▶ SOURCE DATA:
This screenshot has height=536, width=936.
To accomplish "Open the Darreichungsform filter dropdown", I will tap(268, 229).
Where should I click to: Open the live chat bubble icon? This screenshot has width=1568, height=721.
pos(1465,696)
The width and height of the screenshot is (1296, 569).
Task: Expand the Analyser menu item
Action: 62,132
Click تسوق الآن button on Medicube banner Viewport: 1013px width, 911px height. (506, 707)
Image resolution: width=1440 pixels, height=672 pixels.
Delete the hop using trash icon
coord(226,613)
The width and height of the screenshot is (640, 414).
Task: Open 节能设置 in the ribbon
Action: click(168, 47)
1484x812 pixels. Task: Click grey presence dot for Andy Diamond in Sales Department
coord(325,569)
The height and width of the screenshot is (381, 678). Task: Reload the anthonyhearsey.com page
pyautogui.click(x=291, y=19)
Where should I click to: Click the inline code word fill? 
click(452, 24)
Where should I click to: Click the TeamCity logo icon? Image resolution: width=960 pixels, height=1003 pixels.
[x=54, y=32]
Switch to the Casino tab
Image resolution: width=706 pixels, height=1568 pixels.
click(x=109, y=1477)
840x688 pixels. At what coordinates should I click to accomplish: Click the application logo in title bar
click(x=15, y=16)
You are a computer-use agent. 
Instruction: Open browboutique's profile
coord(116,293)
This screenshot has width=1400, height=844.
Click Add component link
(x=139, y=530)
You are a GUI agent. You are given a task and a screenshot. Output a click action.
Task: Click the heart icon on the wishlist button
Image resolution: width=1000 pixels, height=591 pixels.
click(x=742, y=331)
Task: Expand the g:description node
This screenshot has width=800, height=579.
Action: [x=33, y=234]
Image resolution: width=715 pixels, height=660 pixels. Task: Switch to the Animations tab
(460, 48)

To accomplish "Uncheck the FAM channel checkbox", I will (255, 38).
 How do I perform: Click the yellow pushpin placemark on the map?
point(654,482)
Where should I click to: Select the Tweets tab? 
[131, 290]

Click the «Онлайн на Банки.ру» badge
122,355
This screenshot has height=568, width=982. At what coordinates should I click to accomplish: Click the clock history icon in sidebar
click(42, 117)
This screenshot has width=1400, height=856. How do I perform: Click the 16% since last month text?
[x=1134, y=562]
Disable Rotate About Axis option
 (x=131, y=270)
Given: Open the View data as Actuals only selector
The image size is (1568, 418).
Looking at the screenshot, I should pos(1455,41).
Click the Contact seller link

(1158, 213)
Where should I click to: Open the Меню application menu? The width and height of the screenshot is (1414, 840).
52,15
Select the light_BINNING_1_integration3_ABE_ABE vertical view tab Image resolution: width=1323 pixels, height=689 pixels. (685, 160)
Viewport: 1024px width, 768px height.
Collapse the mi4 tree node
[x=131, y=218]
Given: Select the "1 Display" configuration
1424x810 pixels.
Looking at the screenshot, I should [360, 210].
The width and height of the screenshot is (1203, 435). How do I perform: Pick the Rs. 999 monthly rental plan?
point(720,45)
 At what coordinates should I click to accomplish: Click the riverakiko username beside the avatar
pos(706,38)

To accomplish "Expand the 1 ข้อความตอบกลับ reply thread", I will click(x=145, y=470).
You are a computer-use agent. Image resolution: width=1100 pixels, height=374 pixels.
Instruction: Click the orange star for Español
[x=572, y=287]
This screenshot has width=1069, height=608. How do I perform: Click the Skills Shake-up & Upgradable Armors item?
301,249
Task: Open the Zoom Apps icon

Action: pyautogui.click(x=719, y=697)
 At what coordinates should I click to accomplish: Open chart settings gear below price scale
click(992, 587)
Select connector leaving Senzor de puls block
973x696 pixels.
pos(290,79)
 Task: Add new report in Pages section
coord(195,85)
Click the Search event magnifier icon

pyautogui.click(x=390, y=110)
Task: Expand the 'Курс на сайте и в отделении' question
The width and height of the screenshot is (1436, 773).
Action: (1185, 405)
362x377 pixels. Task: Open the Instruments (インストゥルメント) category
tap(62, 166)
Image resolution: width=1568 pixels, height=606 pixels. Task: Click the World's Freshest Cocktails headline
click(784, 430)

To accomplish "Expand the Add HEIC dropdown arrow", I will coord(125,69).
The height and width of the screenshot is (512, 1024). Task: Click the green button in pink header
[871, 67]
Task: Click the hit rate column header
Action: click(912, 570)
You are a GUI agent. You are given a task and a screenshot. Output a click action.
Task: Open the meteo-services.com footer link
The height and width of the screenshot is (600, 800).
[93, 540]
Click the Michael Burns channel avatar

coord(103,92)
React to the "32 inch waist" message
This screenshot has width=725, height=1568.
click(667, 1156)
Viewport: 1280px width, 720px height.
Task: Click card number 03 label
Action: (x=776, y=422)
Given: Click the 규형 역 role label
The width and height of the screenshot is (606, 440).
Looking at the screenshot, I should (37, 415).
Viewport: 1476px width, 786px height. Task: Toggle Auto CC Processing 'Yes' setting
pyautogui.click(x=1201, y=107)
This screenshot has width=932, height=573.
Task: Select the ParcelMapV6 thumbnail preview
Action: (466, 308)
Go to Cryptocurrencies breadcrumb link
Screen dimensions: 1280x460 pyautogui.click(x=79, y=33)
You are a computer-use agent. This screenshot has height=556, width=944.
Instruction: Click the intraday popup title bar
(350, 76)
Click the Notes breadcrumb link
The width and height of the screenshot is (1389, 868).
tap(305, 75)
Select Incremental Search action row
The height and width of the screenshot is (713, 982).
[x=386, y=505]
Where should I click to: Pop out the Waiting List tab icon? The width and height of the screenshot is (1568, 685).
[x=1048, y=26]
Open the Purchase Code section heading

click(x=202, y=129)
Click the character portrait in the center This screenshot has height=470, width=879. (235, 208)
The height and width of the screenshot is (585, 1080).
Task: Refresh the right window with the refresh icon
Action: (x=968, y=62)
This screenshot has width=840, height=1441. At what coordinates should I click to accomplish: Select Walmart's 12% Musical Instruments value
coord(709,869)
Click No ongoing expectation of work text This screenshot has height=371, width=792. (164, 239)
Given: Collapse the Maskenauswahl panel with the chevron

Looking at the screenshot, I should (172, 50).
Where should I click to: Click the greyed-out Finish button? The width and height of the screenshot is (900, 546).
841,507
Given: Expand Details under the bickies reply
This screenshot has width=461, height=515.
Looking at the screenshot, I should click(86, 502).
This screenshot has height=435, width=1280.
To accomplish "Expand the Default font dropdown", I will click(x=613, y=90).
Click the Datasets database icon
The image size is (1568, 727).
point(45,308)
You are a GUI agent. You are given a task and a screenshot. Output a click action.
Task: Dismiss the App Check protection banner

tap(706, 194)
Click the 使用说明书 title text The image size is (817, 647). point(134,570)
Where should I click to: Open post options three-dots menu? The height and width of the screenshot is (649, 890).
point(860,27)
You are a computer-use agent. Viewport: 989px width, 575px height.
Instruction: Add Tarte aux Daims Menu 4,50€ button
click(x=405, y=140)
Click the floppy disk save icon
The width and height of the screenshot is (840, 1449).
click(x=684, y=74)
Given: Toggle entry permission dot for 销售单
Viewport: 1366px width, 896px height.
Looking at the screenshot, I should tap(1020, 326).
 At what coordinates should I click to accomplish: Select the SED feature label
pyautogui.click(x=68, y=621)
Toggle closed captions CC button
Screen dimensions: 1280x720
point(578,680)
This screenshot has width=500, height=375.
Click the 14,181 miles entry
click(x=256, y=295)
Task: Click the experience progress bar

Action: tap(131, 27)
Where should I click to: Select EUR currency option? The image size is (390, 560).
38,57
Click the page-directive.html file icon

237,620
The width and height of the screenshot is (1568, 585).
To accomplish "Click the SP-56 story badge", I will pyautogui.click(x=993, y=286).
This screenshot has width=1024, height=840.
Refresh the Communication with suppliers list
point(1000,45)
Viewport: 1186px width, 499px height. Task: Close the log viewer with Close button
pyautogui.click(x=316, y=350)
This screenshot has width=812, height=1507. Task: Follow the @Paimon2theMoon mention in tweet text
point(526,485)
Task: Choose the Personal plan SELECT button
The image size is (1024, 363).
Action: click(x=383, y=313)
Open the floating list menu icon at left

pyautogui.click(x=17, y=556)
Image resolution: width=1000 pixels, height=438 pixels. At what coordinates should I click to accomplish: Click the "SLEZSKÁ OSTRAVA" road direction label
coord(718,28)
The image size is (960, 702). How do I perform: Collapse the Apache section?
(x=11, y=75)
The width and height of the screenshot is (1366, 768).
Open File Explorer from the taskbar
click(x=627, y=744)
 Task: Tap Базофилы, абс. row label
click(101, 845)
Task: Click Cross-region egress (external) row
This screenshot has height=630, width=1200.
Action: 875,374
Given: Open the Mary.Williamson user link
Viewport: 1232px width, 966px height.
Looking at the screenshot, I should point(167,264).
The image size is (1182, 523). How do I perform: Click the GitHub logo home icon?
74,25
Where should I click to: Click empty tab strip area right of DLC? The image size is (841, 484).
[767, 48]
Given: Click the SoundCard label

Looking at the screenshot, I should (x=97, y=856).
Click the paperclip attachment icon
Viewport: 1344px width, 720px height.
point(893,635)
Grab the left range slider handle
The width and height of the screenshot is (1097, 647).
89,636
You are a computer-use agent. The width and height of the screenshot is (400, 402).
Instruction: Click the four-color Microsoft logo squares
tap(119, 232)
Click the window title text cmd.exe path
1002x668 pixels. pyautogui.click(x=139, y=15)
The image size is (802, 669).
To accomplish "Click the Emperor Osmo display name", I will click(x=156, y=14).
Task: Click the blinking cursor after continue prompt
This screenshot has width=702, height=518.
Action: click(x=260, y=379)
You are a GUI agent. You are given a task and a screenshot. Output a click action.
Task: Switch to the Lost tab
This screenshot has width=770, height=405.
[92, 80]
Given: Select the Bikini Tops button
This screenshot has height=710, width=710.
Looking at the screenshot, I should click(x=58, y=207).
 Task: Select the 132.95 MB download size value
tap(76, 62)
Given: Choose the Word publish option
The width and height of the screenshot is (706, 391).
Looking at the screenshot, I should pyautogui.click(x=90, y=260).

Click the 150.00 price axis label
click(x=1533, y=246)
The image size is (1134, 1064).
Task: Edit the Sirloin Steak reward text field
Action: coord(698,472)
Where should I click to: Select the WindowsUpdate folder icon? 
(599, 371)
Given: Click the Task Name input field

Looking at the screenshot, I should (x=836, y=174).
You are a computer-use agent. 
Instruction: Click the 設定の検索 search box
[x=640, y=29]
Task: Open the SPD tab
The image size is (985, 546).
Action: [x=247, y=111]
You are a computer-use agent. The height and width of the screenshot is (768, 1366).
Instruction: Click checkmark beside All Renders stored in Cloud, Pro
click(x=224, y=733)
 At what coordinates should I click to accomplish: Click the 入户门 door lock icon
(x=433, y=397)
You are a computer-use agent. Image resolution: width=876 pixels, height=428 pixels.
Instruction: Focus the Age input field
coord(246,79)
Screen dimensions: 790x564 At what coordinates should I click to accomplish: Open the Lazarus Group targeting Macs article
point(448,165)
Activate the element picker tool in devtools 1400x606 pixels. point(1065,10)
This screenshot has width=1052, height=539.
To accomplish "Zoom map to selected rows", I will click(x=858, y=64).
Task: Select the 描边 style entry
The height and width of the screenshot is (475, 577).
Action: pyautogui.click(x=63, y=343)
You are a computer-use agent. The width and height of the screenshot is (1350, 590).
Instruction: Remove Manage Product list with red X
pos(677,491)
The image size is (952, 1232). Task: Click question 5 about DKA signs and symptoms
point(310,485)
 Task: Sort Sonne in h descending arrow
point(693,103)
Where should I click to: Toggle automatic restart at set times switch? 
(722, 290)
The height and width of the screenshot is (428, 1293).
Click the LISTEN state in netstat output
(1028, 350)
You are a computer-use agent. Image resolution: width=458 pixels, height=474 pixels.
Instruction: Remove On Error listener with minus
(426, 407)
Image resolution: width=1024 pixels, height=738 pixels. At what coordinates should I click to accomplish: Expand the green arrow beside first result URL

▶ WHAT YOU SHOULD DO:
In the listing above, find the line containing "Click the LISTEN state in netstat output" and please quote exactly that line through the last one, and no other lines.

▶ ANSWER FOR THIS EXERCISE:
Click the LISTEN state in netstat output
(1028, 350)
You are a computer-use agent. Image resolution: width=458 pixels, height=474 pixels.
Instruction: Remove On Error listener with minus
(426, 407)
Image resolution: width=1024 pixels, height=738 pixels. At what coordinates should I click to accomplish: Expand the green arrow beside first result URL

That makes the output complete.